• WHAT TO WORK ON
Transcribe nothing except the lines below that run from the one with "Given: Open record with the folder icon" to the one with "This screenshot has width=799, height=482.", ends included, and do not copy any picture.

• EXERCISE INPUTS
.....

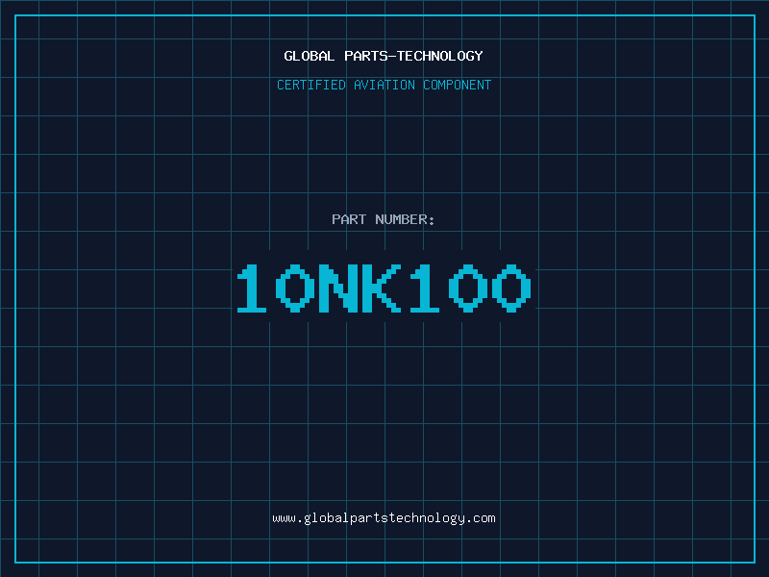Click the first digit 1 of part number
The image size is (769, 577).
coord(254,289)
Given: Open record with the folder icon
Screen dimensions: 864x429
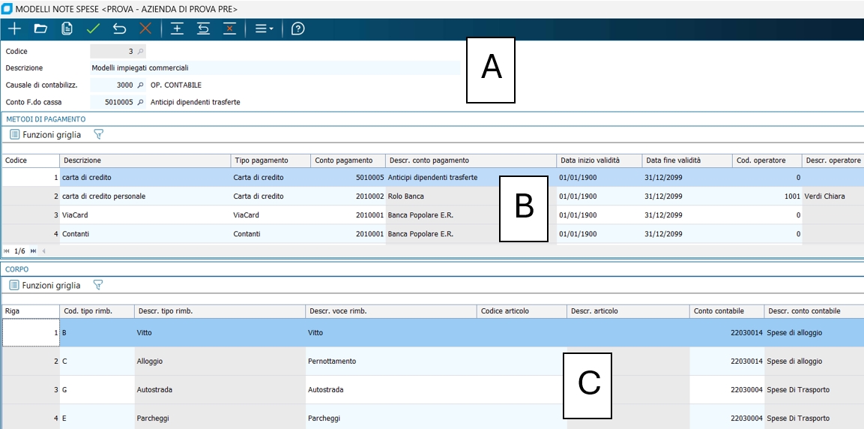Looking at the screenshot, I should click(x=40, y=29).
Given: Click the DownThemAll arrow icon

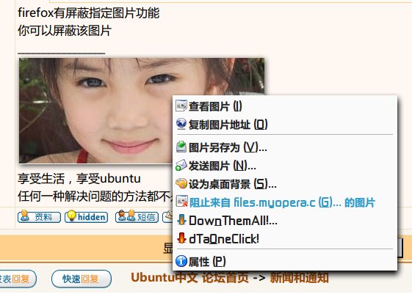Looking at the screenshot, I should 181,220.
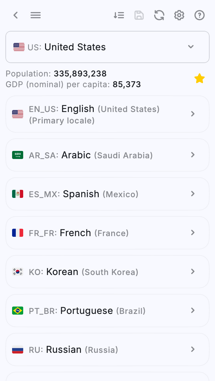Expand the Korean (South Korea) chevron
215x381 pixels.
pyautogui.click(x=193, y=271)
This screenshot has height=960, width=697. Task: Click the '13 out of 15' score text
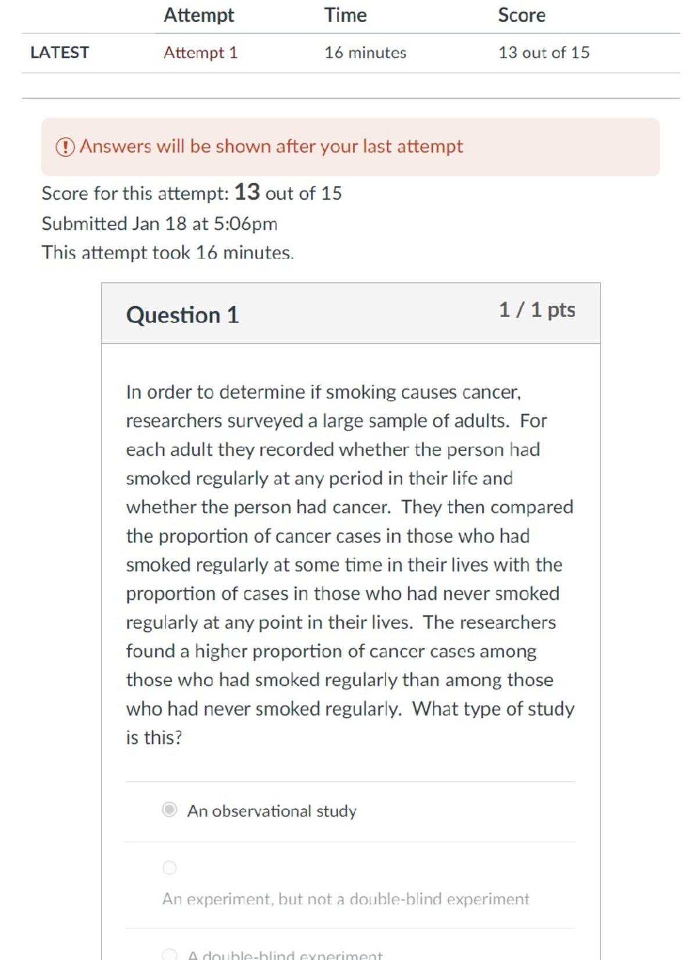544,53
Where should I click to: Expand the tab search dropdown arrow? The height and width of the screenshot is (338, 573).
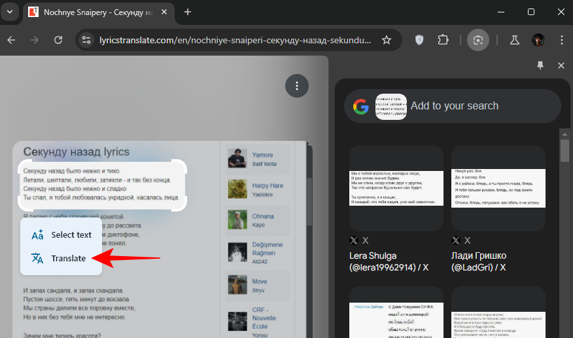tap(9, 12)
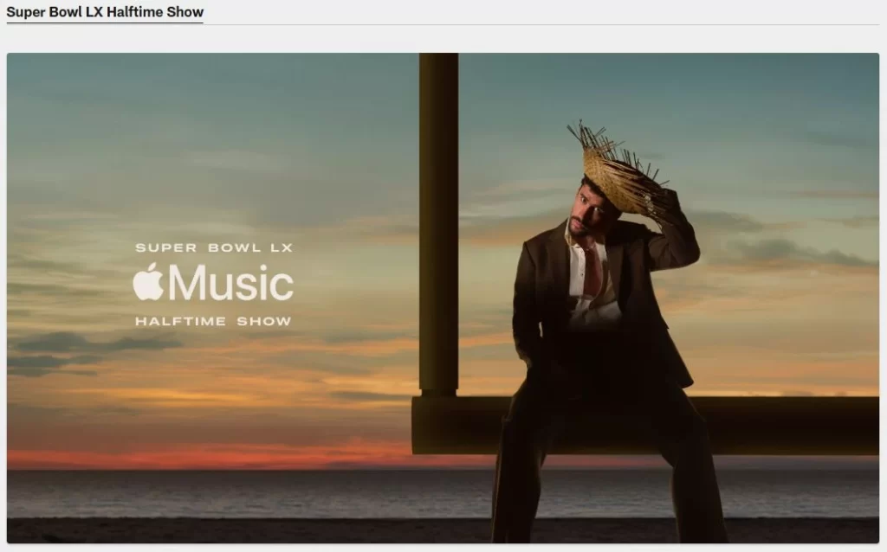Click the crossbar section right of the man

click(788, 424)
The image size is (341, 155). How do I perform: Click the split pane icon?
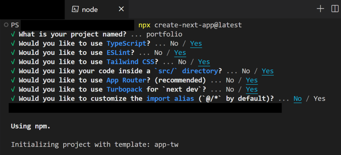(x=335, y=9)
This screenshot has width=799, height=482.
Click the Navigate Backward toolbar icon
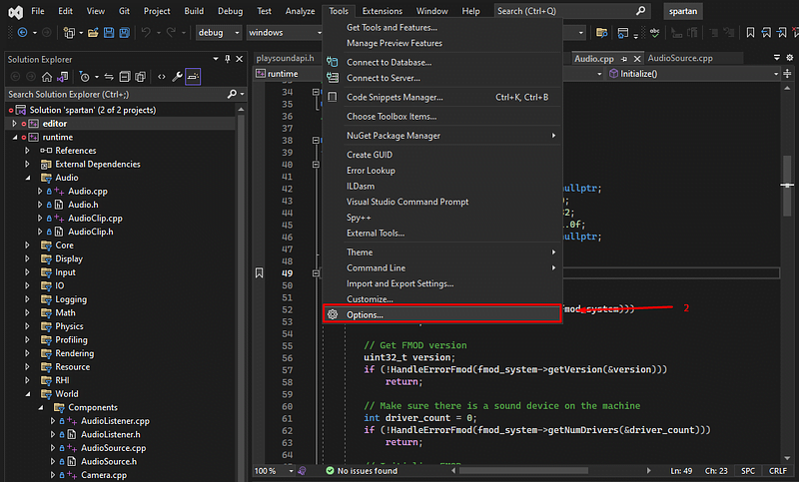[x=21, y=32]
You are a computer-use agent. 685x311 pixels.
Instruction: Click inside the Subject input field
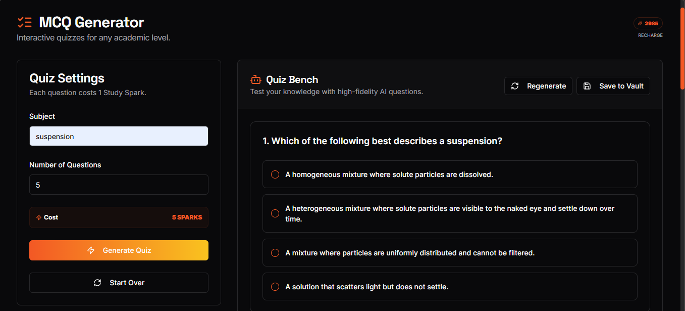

.....

• RESPONSE TO THIS TASK
Given: Open record with the folder icon
Screen dimensions: 864x429
Looking at the screenshot, I should click(x=40, y=29).
Given: Click the DownThemAll arrow icon

Looking at the screenshot, I should 181,220.
Expand the Korean (South Korea) chevron
215x381 pixels.
pyautogui.click(x=193, y=271)
This screenshot has height=960, width=697. Task: Click the '13 out of 15' score text
544,53
Where should I click to: Expand the tab search dropdown arrow? The height and width of the screenshot is (338, 573).
tap(9, 12)
Click the crossbar section right of the man

click(788, 424)
The image size is (341, 155). How do I perform: Click the split pane icon?
(x=335, y=9)
This screenshot has width=799, height=482.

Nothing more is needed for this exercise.